OAuth2 Server Bundle for Symfony 2.
The following grant types are supported out the box:
- Client Credentials
- Authorization Code
- Refresh Token
- User Credentials (see below)
You can make token requests to the /token
path via POST.
You can restrict the grant types available per client in the database, use a Compiler Pass or in your own TokenController you could do something like:
public function tokenAction()
{
$server = $this->get('oauth2.server');
// Override default grant types to authorization code only
$server->addGrantType($this->get('oauth2.grant_type.authorization_code'));
return $server->handleTokenRequest($this->get('oauth2.request'), $this->get('oauth2.response'));
}
Add the bundle to your composer.json:
{
"require": {
"bshaffer/oauth2-server-bundle": "dev-master"
}
}
Now tell composer to download the bundle by running the command:
$ php composer.phar update bshaffer/oauth2-server-bundle
Composer will install the bundle to your project's vendor/bshaffer
directory.
Enable the bundle in the kernel:
<?php
// app/AppKernel.php
public function registerBundles()
{
$bundles = array(
// ...
new OAuth2\ServerBundle\OAuth2ServerBundle(),
);
}
You'll need to update your schema to setup the Entities provided by this module.

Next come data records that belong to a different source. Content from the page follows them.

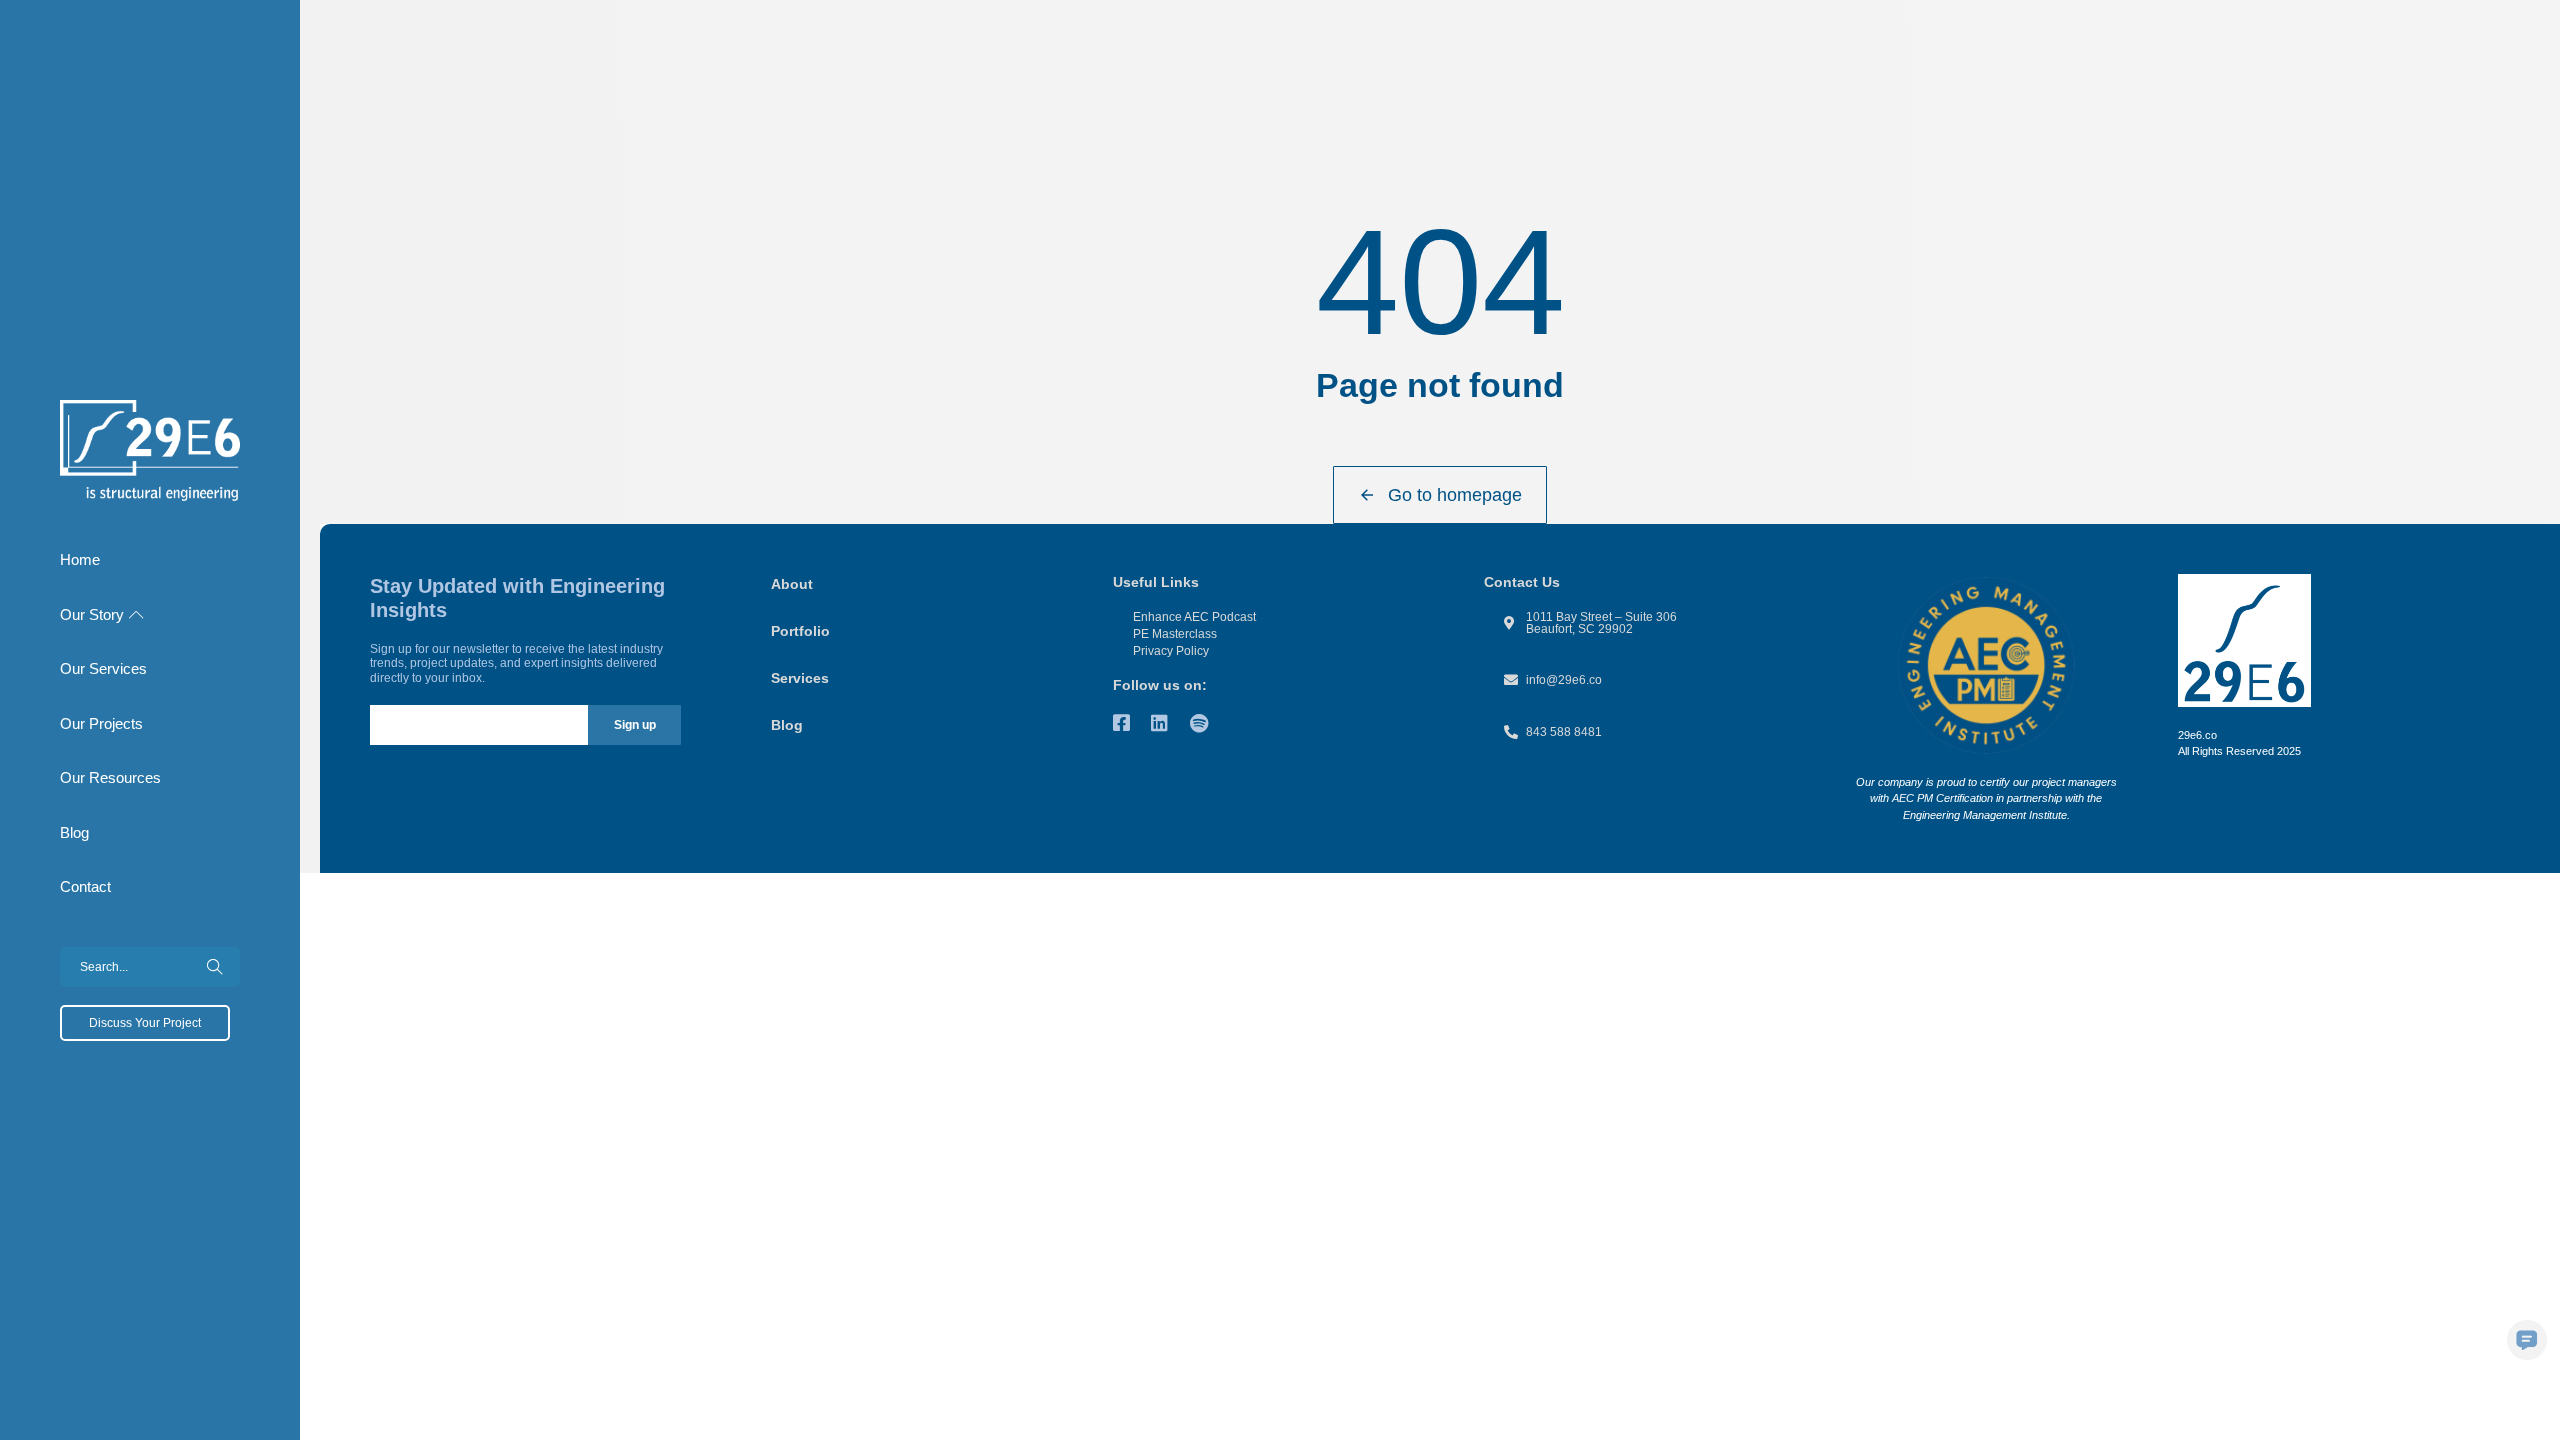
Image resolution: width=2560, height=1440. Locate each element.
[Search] (215, 967)
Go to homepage (1455, 495)
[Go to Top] (2530, 1410)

$ php app/console doctrine:schema:update --force
You'll need to add the following to your routing.yml
# app/config/routing.yml
oauth2_server:
resource: "@OAuth2ServerBundle/Controller/"
type: annotation
prefix: /
You'll need to setup a scope before you can create a client, use this command. The description you give here will appear on the Authorization page.
$ php app/console OAuth2:CreateScope scope (description)
Use this console command to create a new client:
$ php app/console OAuth2:CreateClient client_id redirect_uri (grant_types) (scope)
You can override any of the built-in components in your own bundle by adding new parameters in your config.yml:
# app/config/config.yml
parameters:
oauth2.storage.client_credentials.class: Amce\OAuth2ServerBundle\Storage\ClientCredentials
Where Amce\OAuth2ServerBundle\Storage\ClientCredentials
is your own implementation of the ClientCredentials interface.
If you provide your own storage managers then you'll be able to hook everything up to your own custom Entities.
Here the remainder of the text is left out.